» **Brief**: Please put the lines into a numbered list, beginning at the line that contains "Toggle sorting on column C" and stopping after the line that contains "[x=263, y=90]". Leave out any blank lines.
------------------------------------------------------------
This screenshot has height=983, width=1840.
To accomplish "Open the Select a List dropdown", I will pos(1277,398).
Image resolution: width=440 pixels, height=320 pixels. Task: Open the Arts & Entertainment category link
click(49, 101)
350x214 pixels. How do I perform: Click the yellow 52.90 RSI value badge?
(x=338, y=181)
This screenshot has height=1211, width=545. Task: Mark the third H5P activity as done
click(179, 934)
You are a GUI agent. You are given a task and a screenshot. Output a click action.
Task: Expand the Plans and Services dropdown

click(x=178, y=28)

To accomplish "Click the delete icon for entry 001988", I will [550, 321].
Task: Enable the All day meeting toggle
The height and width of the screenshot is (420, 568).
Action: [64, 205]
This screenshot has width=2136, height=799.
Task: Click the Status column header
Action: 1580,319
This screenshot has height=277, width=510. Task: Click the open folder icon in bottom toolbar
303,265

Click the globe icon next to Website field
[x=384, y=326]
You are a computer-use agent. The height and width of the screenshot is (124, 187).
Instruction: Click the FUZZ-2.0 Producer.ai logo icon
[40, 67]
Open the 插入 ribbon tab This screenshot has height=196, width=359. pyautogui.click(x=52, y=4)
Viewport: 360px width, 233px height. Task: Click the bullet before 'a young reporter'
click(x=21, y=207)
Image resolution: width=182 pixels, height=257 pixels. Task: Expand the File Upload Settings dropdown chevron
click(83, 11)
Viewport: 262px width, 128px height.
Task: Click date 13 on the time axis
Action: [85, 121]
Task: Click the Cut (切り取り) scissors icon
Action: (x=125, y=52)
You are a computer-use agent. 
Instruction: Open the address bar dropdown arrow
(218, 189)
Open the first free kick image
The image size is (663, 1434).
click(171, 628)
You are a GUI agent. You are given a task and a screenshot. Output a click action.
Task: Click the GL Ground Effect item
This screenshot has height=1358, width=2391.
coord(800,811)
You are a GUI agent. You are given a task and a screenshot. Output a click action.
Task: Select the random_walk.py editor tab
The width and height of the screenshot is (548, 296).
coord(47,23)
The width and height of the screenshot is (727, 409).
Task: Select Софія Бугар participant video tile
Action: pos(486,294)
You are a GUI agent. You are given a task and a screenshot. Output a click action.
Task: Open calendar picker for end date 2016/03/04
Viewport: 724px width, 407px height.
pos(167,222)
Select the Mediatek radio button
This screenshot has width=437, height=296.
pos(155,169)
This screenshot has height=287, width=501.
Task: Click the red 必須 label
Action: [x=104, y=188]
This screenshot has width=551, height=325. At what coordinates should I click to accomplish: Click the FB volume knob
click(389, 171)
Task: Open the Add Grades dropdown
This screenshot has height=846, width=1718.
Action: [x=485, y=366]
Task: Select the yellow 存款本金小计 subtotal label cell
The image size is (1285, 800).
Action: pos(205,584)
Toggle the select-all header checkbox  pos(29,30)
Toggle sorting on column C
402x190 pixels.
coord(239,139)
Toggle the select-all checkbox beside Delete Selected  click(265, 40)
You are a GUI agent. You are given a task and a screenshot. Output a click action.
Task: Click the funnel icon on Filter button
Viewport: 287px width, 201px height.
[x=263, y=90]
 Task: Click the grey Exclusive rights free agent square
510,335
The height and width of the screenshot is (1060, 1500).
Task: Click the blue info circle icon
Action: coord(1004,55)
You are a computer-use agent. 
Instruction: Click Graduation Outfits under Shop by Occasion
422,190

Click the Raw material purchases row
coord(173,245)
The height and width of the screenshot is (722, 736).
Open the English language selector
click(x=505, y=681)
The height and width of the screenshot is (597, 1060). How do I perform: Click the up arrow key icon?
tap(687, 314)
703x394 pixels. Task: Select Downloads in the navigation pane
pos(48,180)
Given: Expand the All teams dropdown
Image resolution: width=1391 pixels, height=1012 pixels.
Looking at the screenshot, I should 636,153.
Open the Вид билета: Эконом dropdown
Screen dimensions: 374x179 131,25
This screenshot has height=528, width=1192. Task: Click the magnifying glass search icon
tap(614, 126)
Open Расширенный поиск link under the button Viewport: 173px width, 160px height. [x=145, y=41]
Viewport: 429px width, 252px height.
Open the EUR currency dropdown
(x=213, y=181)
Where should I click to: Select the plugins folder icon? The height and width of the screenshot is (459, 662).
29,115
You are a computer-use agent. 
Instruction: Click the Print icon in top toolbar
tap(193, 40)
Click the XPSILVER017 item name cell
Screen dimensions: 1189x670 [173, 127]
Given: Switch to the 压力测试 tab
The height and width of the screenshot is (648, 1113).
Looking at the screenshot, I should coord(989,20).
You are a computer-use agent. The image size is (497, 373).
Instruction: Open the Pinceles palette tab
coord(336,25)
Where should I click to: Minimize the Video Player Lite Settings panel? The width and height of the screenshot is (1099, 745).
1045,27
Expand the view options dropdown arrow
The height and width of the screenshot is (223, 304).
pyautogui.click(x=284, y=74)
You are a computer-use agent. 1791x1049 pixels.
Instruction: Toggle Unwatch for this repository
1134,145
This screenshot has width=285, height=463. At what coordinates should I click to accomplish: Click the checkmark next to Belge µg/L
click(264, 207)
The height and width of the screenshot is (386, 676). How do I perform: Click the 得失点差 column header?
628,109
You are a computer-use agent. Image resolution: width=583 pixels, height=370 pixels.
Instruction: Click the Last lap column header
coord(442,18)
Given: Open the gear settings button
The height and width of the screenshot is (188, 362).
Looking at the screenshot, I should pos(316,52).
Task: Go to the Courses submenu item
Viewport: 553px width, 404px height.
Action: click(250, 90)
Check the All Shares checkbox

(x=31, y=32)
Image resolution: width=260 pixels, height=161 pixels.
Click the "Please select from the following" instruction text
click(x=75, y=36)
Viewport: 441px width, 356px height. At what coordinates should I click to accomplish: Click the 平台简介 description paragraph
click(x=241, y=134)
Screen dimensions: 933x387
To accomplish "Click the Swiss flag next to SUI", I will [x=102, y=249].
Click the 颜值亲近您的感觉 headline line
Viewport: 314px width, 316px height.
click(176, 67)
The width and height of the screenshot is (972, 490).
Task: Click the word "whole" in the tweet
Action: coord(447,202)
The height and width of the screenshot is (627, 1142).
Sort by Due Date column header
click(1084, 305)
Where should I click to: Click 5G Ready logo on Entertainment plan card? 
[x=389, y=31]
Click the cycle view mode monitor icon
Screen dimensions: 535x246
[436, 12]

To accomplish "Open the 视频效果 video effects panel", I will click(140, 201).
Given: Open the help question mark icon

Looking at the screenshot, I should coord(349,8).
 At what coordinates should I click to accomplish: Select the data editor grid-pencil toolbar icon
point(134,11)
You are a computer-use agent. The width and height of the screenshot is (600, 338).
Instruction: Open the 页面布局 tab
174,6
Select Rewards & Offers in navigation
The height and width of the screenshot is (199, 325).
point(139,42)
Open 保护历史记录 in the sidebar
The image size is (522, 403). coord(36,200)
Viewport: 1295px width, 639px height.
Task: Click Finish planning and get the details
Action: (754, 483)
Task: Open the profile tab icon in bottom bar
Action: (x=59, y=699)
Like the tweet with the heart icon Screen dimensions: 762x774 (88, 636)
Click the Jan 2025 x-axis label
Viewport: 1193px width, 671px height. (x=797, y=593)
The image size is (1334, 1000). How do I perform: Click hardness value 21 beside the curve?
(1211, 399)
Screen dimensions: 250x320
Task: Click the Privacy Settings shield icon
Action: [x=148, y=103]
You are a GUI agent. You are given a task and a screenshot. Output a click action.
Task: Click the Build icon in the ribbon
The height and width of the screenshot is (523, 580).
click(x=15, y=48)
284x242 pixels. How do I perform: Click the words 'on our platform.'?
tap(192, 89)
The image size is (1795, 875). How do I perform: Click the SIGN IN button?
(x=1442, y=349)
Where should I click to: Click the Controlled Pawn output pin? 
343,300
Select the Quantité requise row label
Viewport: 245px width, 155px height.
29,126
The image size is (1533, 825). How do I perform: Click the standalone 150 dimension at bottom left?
------------------------------------------------------------
» **Completed task**:
1. Toggle sorting on column C
2. 402x190 pixels.
3. coord(239,139)
4. Toggle the select-all checkbox beside Delete Selected  click(265, 40)
5. You are a GUI agent. You are given a task and a screenshot. Output a click action.
6. Task: Click the funnel icon on Filter button
7. Viewport: 287px width, 201px height.
8. [x=263, y=90]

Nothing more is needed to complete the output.